■ EXTRACT TO READ:
Not many sequels manage to do something like that. If you haven’t played the first game, it’s difficult to justify purchasing the first Monster Train at all because you end up getting its most meaningful content in Monster Train 2. I had to pick my jaw up off the floor when I progressed far enough to unlock the original 5 because I was so surprised.
It’s both a testament to how much content the game has and how little it actually changed that they slide in so smoothly. In some ways, it makes Monster Train 2 feel like a big add-on for the first game. But in this case, I don’t think that’s a negative the way it would be with other genres.
| Gideon’s Bias | Monster Train 2 Information |
|---|---|
| Review Copy Used: No | Publisher: Big Fan Games |
| Hours Played: 20+ | Type: Full Game |
| Reviewed On: Xbox Series X | Platforms: PC, Xbox Series, PlayStation 5, Nintendo Switch |
| Fan of Genre: Yes | Genre: Rogue-lite Deck Builder |
| Mode Played: Variety | Price: $24.99 |
Angels, Dragons, and Mushrooms, Oh My!
Monster Train 2s biggest strength is the sheer variety of combos its factions offer. Each faction has 2 leaders and a whole host of cards to unlock. Since you pick a primary and sub faction at the start of each run, you have numerous ways to break the game, and breaking the game is both expected and encouraged. That was one of the strengths of the first game, and it stands strong in the sequel. You just casually find combos that feel like extremely rare game breakers, and it turns out to be a perfectly normal combo once you dial up the ascending difficulty.

The five new factions give you an array of cool tricks to play with. A faction of angels gives you the ability to maneuver units around your train and bonuses for doing so. A faction of dragon’s spray foes with pyre gel that increases the damage they take while accumulating a hoard of eggs to be looted after battle.

■ Records contained in a dataset:

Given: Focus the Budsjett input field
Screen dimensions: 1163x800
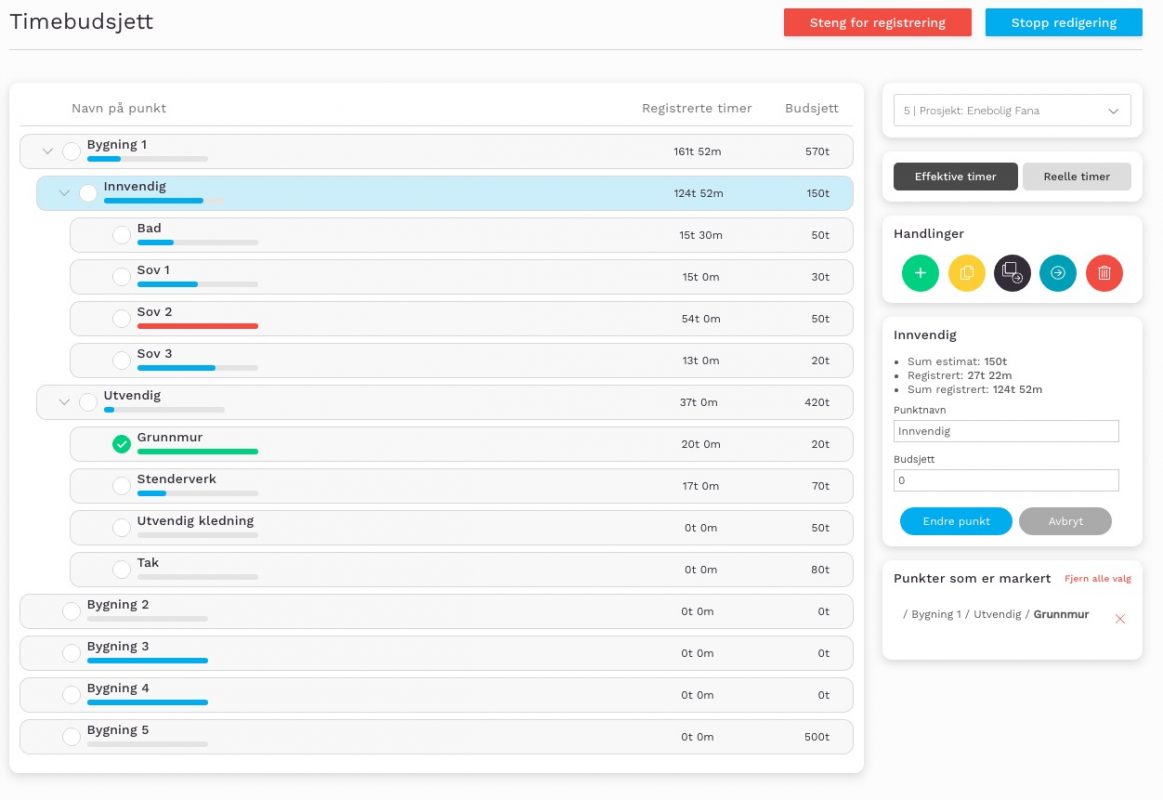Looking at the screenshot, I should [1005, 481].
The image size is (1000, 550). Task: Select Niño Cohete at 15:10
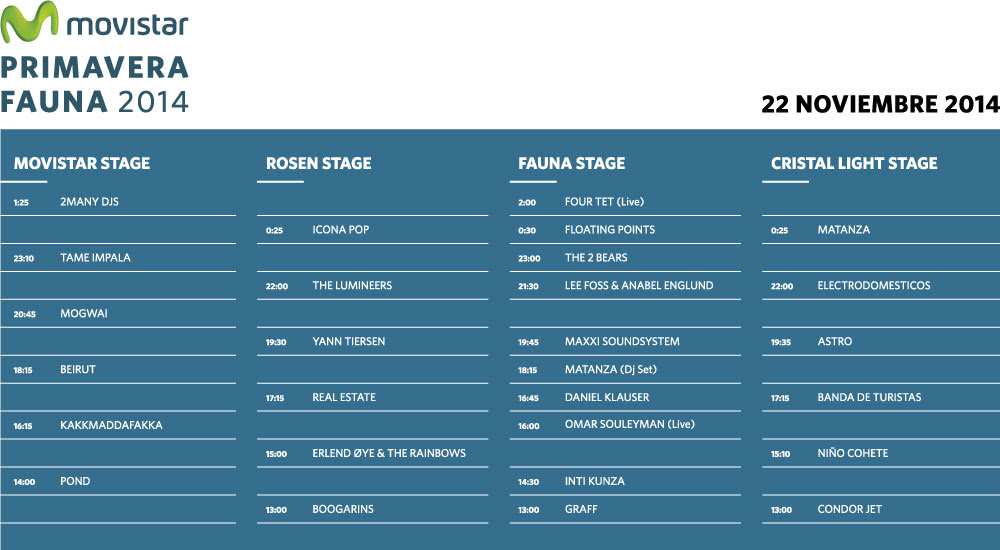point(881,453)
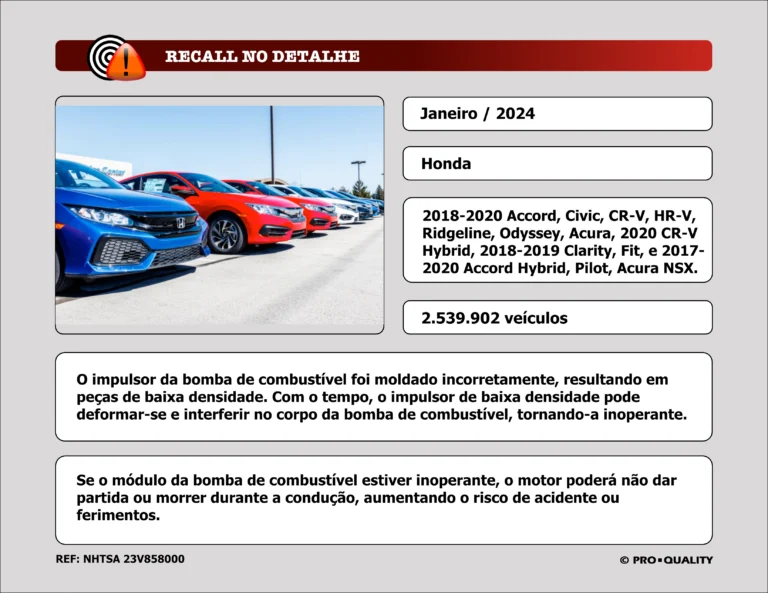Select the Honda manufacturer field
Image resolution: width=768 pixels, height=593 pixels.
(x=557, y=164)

* * *

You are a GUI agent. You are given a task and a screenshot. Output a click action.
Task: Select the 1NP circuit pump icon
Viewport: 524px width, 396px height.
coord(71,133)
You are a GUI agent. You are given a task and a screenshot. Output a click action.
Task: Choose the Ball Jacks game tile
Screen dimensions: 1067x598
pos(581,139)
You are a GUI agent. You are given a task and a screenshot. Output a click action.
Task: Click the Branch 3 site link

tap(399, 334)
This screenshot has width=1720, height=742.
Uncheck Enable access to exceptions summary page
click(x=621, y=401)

---

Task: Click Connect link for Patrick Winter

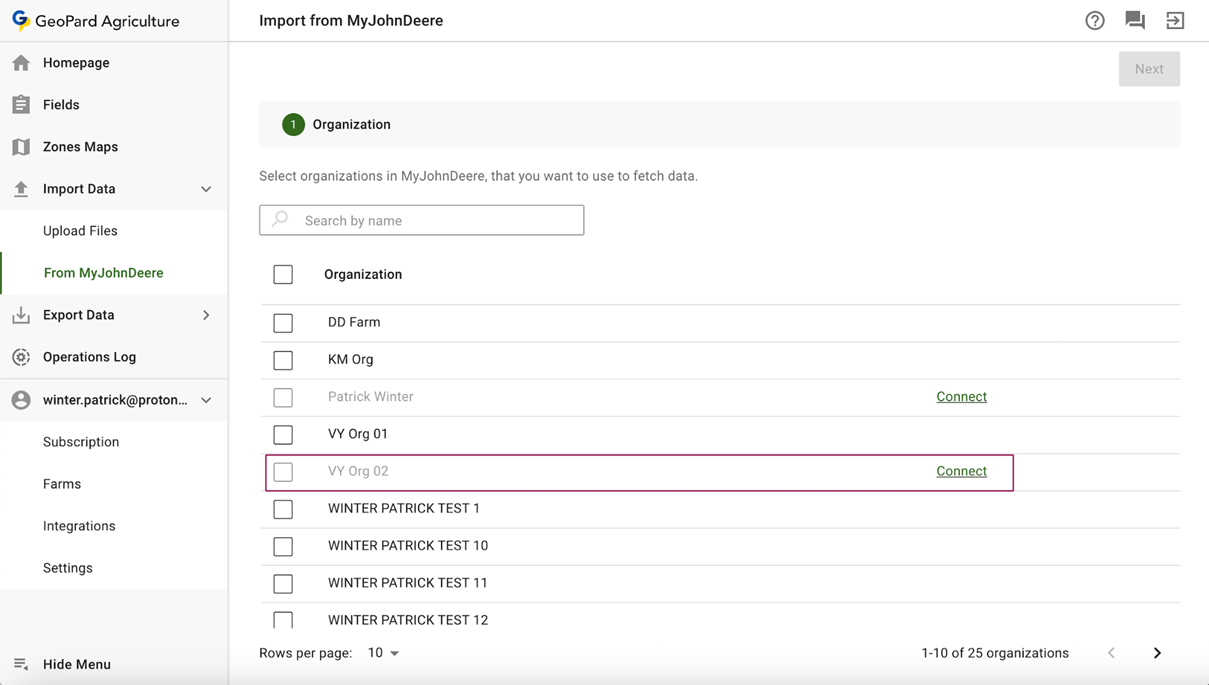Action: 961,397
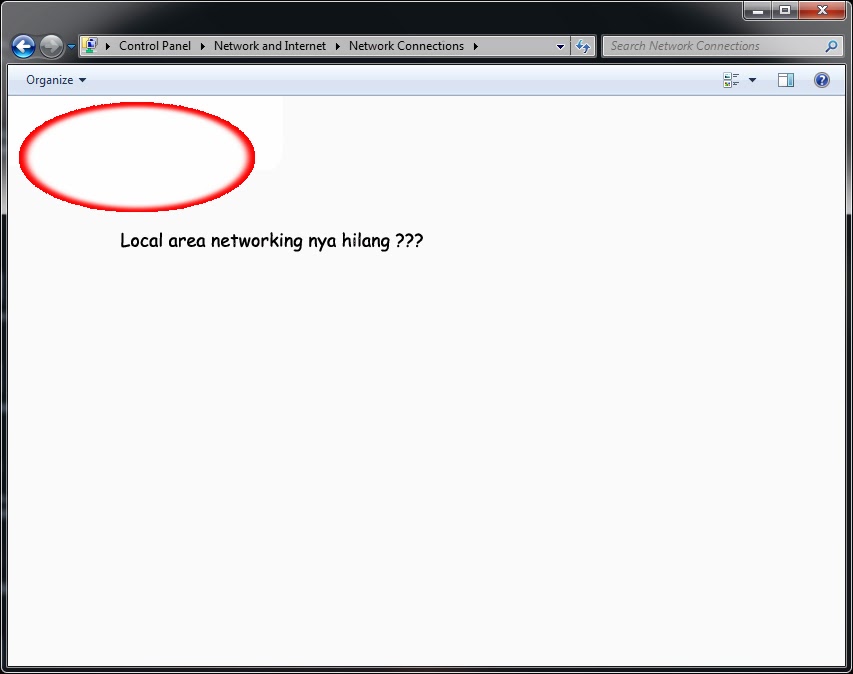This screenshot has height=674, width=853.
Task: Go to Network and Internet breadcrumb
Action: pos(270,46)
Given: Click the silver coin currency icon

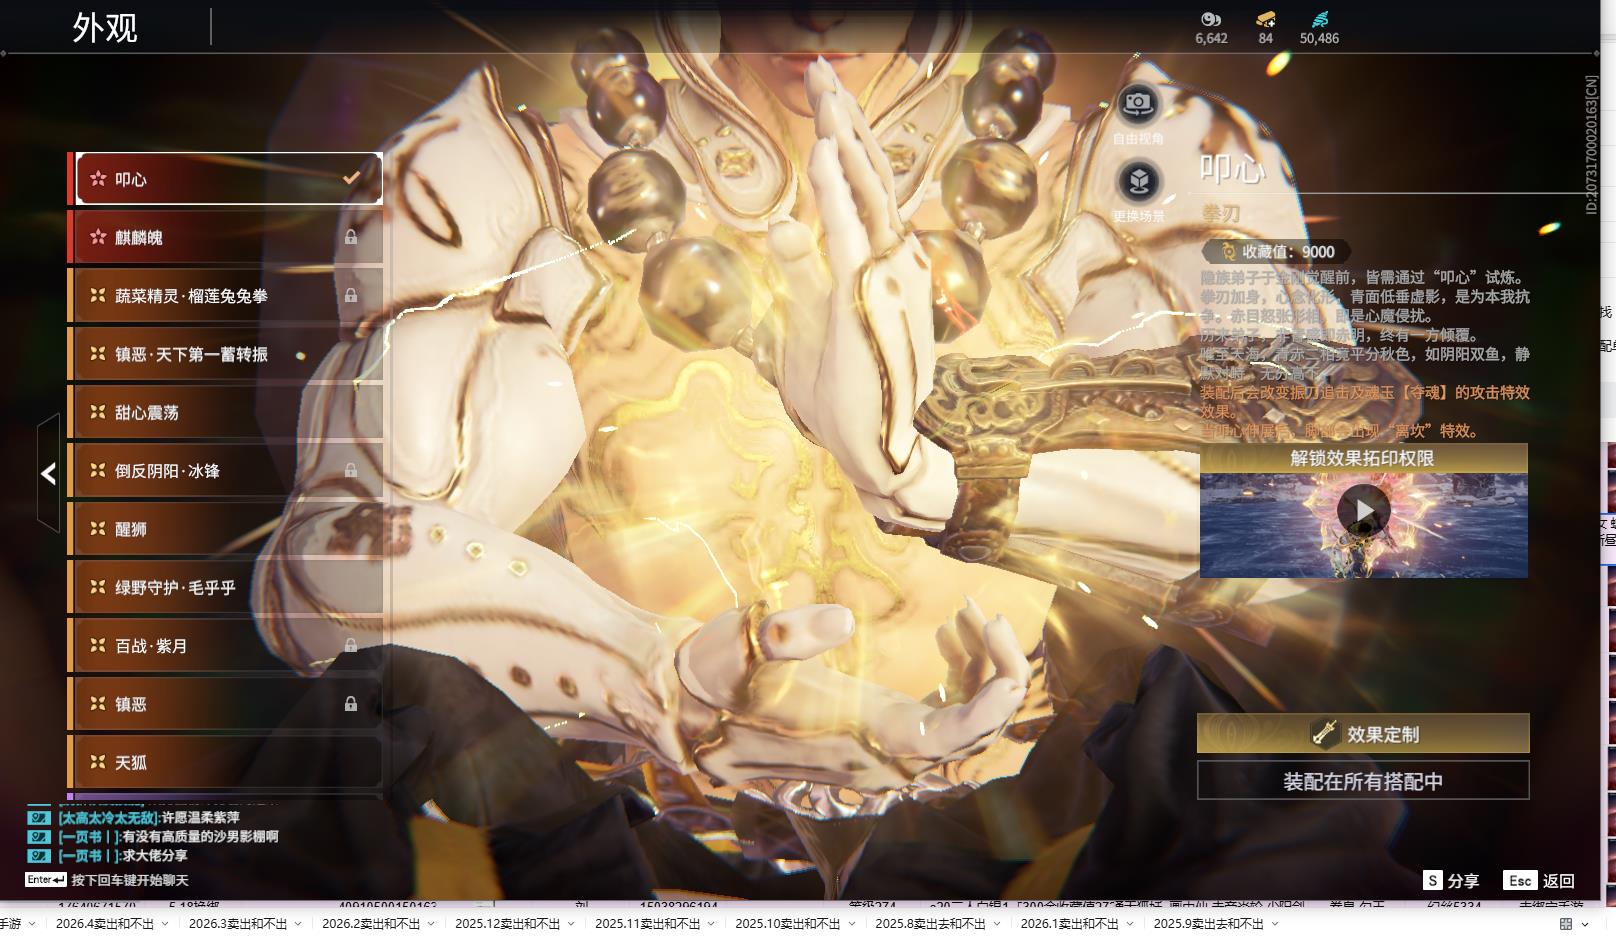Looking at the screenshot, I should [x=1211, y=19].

■ PROBLEMS TO SOLVE:
A – Retype the Monster Train 2 review word for word, everything from "It’s both a" down to "Mushrooms, Oh My!".
B – Extend the Monster Train 2 review past its last sentence with a few more paragraphs.
The data has no connection to the Monster Train 2 review.

■ TASK ANSWERS:
A –
It’s both a testament to how much content the game has and how little it actually changed that they slide in so smoothly. In some ways, it makes Monster Train 2 feel like a big add-on for the first game. But in this case, I don’t think that’s a negative the way it would be with other genres.
| Gideon’s Bias | Monster Train 2 Information |
|---|---|
| Review Copy Used: No | Publisher: Big Fan Games |
| Hours Played: 20+ | Type: Full Game |
| Reviewed On: Xbox Series X | Platforms: PC, Xbox Series, PlayStation 5, Nintendo Switch |
| Fan of Genre: Yes | Genre: Rogue-lite Deck Builder |
| Mode Played: Variety | Price: $24.99 |
Angels, Dragons, and Mushrooms, Oh My!

B –
A mad scientist concocts powerful mutagens, while a mushroom army stacks grunts on the front line that eventually powers up to absurdly high attack numbers. Another faction of Moon People receives various powers during different cycles of the moon, then, of course, you have the five factions from the first game to mix with them all.
The amount of card and combo potential is staggering. Furthermore, Monster Train’s mini tower defense concept of protecting three floors of a train still feels delightfully fresh in the face of thousands of games that copy Slay the Spires’ exact formula. Monster Train 2 still stands on the laurels of its own excellent spin on that design.

Another of the games’ highlights is the agency you have in sculpting your deck and overall strategy. In addition to picking new cards after a battle, you also pick one of two routes for the train to follow. Along each route are shops, artifacts, equipment and events, all of which have even more decisions for you to make.
In particular, I really loved the ability to modify your unit and spells with new keywords or stats and the ability to merge two equipment cards into one. You can come up with all kinds of ridiculous combos that bounce off one another. Since you combine 2 of 10 factions together, those potential combos can feel infinite in their variety, and player choice sits at the center of it all.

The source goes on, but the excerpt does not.